Bucknell Hosts 13th Annual Sustainability Symposium on Tree Networks March 26
Dr. Beronda Montgomery, author of "When Trees Testify," headlines Bucknell's free 13th Annual Sustainability Symposium this Thursday at McDonnell Commons — the center's first signature event under its new name.

Dr. Beronda Montgomery, a biochemist and plant scientist, brings her new book *When Trees Testify: Science, Wisdom, History, and America's Black Botanical Legacy* to Lewisburg this week as the keynote speaker for Bucknell University's 13th Annual Sustainability Symposium, a free public event running Thursday, March 26, from noon to 5:30 p.m. at McDonnell Commons.
The symposium, one of the center's signature events, carries the theme "Tree Networks: Trees as Social, Ecological and Technical Beings." It invites attendees to consider the dynamic relationships between trees, forest ecosystems, and our social entanglements, and is part of the Weis Center's Trees Series.
In *When Trees Testify*, Montgomery, an award-winning plant biologist, explores the ways seven trees, as well as the cotton shrub, are intertwined with Black history and culture.
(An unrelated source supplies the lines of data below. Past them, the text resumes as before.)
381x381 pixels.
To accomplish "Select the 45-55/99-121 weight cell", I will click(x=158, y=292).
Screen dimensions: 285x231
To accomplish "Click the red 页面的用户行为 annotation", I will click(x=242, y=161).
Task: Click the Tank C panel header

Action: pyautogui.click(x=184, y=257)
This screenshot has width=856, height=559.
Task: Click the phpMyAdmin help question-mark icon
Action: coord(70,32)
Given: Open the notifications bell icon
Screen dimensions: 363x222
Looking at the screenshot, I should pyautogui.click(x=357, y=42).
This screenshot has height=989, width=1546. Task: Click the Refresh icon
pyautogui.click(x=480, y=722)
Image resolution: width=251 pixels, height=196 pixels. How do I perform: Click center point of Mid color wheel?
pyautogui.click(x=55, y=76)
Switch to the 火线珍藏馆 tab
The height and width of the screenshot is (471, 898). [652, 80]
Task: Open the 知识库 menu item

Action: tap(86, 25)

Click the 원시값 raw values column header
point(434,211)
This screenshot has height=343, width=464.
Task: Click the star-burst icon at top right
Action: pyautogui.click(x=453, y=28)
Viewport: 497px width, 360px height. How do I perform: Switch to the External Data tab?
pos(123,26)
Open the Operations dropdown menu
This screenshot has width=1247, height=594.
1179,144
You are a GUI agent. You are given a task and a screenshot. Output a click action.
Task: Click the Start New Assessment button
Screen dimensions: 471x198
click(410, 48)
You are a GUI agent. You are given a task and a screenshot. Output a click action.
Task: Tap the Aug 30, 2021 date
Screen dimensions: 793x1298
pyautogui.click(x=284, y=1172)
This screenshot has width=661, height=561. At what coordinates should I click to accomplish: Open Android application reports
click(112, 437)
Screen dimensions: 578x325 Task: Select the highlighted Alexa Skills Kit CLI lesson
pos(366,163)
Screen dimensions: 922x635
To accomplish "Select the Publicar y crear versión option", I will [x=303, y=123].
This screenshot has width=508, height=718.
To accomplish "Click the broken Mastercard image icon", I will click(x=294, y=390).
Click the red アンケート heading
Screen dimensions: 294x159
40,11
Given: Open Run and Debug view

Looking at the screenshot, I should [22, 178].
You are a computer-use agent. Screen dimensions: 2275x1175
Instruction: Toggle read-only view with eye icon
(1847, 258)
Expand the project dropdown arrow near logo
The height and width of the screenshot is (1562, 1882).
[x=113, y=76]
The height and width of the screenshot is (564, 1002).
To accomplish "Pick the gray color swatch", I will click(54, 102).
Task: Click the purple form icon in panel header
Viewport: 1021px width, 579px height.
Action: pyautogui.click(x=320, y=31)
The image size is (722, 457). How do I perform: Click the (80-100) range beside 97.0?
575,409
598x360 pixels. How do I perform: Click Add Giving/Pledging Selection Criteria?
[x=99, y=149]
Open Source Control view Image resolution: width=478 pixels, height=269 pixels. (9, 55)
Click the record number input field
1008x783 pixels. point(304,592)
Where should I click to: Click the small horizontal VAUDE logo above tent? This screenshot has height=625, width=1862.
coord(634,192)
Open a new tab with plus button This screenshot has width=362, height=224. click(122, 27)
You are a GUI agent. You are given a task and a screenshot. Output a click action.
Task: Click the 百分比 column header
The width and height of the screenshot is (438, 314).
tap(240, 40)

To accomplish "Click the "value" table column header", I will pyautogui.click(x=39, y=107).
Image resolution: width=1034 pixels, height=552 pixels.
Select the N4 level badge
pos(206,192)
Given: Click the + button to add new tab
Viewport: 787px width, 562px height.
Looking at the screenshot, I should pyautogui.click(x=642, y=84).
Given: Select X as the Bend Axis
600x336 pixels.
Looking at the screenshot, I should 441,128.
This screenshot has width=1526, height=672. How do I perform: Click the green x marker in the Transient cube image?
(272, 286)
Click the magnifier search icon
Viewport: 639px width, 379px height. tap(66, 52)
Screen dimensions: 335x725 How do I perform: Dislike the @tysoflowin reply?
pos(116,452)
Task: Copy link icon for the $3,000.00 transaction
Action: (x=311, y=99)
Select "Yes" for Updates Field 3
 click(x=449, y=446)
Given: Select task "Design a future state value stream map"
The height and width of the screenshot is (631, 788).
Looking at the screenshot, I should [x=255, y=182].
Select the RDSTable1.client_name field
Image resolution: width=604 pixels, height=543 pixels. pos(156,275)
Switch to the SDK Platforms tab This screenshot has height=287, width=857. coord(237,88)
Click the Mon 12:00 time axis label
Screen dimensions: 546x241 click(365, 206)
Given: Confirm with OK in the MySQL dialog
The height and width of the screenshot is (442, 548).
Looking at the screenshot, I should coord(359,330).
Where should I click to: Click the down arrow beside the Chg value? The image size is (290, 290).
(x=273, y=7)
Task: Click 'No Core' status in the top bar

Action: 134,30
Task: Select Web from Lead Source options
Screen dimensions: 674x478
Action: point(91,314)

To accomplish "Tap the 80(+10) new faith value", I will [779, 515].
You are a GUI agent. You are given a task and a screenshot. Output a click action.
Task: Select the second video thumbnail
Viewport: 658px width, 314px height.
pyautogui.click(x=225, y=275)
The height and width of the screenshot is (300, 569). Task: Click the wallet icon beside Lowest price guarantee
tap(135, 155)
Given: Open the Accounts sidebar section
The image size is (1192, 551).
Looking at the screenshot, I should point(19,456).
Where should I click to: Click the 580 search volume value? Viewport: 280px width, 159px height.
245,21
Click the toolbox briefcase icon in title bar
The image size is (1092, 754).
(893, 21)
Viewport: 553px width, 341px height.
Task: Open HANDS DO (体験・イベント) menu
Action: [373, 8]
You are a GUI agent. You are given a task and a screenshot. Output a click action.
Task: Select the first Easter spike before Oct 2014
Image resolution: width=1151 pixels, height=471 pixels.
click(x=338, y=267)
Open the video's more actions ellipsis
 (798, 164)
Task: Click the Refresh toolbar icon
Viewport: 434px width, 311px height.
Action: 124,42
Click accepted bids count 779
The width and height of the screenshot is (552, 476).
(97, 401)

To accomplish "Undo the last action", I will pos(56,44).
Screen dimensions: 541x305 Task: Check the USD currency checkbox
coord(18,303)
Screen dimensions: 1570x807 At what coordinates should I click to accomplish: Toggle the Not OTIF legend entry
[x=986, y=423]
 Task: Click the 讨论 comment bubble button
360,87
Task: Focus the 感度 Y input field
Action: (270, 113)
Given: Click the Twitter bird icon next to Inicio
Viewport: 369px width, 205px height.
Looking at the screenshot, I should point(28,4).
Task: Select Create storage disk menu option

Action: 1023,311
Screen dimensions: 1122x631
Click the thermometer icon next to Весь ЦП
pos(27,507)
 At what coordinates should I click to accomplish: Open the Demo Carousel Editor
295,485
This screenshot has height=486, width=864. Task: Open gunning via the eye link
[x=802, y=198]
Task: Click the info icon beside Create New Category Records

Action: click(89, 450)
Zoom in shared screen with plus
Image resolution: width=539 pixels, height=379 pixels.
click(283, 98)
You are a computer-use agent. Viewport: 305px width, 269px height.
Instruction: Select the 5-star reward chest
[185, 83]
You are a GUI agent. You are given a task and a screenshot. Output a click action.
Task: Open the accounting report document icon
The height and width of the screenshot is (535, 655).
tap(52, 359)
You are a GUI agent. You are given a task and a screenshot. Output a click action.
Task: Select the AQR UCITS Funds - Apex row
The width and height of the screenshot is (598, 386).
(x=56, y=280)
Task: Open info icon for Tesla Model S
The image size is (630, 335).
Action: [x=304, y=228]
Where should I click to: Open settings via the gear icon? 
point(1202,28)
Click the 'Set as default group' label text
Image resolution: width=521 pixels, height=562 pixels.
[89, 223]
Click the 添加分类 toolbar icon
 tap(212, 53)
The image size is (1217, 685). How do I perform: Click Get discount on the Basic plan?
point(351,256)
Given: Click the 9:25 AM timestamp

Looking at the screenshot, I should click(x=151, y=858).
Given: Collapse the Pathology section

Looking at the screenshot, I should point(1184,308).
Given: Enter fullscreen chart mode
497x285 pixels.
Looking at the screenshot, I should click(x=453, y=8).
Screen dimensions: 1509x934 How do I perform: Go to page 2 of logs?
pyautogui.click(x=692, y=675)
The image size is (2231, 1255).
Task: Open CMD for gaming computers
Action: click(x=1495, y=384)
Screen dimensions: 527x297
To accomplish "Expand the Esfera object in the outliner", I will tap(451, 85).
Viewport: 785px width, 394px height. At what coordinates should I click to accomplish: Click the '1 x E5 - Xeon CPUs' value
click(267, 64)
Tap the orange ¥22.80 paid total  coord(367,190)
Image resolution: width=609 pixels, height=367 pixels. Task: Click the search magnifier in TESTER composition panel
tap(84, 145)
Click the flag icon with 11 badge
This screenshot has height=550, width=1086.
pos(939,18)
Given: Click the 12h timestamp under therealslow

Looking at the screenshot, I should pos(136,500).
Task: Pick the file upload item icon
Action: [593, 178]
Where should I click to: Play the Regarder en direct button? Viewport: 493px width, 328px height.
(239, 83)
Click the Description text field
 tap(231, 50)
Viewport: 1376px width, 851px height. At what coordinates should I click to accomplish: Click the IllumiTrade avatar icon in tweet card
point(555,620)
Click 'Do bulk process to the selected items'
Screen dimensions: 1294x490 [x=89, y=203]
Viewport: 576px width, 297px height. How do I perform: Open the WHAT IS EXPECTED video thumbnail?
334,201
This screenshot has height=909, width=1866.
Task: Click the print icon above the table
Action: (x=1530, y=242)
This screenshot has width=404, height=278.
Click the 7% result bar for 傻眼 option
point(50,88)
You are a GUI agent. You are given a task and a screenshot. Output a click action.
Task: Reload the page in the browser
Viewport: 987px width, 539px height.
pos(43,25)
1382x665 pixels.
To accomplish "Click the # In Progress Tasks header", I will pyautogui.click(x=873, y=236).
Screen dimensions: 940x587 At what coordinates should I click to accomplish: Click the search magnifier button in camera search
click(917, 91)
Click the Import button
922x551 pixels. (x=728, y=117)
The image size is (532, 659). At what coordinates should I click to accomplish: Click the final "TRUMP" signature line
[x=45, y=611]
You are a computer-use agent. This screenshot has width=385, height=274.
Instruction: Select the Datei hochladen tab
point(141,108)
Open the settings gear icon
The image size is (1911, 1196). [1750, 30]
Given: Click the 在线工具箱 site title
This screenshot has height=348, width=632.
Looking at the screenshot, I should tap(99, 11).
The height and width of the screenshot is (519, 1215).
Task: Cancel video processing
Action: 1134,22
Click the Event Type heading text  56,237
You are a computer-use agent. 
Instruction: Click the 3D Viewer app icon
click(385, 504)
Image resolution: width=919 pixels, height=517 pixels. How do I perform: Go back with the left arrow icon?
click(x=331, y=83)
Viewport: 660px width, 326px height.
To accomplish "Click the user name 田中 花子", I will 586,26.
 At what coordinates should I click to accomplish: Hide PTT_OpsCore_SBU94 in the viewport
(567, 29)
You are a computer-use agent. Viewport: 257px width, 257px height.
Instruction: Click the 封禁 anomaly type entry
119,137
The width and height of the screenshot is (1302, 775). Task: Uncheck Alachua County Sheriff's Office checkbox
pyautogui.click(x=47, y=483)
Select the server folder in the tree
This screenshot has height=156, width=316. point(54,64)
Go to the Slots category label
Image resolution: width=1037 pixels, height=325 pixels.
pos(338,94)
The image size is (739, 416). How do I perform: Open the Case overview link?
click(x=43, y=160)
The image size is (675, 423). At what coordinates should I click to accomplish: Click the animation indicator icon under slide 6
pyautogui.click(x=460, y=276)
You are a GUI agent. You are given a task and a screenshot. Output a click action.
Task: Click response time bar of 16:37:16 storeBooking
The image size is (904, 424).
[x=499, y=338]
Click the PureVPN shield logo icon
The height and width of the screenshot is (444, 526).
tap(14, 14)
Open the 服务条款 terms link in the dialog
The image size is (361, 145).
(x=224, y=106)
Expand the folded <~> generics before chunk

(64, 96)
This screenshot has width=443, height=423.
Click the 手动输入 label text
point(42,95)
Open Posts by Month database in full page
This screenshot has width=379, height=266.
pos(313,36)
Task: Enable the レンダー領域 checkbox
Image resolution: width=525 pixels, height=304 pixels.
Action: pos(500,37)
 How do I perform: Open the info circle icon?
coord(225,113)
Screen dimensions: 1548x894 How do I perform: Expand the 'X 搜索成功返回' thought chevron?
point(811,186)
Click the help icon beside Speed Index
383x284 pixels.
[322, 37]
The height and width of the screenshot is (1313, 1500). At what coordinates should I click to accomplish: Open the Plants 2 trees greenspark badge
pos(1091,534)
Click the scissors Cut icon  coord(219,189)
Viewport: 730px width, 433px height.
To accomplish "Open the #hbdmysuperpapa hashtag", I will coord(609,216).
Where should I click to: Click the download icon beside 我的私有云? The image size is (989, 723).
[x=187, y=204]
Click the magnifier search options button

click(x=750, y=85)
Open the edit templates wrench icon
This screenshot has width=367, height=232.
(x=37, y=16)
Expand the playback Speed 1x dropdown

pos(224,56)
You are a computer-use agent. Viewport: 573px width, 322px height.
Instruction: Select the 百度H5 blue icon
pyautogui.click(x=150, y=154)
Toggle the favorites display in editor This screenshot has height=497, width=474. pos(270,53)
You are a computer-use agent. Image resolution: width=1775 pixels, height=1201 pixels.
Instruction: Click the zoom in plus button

A professor of biology at Grinnell College with more than 20 years in higher education, Montgomery studies how plants and photosynthetic bacteria perceive, respond to, and are impacted by the environments in which they exist.
The symposium will highlight work at the intersection of trees, data science, and sustainability, with Montgomery weaving together Black history and botanical knowledge in her address. The program also includes a panel on efforts to integrate trees into communities and study their ecology, followed by campus-themed tour options and a Sustainability Expo.

The symposium also marks a milestone moment for the organizing body. The Bucknell Center for Sustainability & the Environment is transitioning this month to a new name, The Ecology Center, to better reflect the center's interdisciplinary approach to addressing complex environmental and societal challenges. The announcement comes as the center celebrates its 20th anniversary.
Professor James Mark Shields, comparative humanities and Asian thought faculty director of the center, framed the renaming in broad terms. Center leaders say the name change better reflects the broad ways the center engages environmental issues through science, technology, the humanities, and community partnerships. The center was originally created as the Bucknell Environmental Center in 2005, and in 2015 adopted the name Center for Sustainability & the Environment and launched the Coal Region Field Station, which has since become a model for community-engaged learning.
The event is free and open to the public, but organizers ask for advance registration to plan for food, reduce waste, and keep this and future events free for all. Registration is available through bucknell.edu. The symposium also spotlights the Dominguez Center for Data Science among more than a dozen campus sponsors, including the Department of Critical Black Studies, the Department of Environmental Studies, the David Burpee Endowment, and the Humanities Center.